Work request -> Go through the entries below and give the number of lines that have the string "header", and only that.
■ ■ ■ ■
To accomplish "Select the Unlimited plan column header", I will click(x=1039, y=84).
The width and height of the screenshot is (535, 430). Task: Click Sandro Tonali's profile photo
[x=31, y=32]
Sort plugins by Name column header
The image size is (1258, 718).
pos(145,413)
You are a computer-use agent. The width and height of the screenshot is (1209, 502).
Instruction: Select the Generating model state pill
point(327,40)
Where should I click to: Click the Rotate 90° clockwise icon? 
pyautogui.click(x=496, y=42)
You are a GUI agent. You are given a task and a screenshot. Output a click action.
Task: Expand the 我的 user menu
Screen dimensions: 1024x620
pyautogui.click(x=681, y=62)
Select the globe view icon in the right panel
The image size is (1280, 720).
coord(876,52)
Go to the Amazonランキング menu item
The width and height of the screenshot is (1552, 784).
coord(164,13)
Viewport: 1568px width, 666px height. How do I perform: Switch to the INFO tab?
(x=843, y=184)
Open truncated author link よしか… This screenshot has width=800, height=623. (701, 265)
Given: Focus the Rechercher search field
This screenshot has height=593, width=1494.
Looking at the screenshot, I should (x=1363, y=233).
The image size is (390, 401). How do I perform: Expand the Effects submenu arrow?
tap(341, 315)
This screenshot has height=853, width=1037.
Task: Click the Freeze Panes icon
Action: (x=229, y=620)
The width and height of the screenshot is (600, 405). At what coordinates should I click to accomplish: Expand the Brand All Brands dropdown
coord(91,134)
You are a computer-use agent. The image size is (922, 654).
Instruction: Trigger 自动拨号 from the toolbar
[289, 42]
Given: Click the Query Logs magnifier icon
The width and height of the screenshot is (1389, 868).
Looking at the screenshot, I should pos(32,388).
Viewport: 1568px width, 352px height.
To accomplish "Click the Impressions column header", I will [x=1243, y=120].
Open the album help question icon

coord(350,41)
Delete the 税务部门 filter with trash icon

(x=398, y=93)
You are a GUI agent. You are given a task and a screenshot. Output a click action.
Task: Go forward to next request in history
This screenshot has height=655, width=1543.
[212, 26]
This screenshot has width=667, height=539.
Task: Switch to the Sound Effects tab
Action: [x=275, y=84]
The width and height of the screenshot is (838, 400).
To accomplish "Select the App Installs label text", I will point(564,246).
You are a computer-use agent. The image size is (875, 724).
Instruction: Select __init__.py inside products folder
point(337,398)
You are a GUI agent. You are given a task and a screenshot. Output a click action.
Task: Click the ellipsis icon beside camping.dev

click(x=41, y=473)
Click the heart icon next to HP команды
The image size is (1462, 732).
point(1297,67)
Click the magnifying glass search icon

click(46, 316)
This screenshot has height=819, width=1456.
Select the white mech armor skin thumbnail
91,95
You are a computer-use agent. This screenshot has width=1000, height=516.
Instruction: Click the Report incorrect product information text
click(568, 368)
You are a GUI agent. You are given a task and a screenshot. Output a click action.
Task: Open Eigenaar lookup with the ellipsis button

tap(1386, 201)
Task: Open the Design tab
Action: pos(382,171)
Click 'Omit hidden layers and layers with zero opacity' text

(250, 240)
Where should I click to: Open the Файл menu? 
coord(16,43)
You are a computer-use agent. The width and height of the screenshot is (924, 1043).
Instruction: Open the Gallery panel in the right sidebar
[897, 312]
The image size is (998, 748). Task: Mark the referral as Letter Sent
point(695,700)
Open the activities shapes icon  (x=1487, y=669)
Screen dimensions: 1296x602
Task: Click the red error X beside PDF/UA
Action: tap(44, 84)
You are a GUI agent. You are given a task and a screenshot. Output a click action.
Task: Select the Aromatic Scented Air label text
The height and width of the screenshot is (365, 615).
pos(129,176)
■ ■ ■ ■
Your response -> 3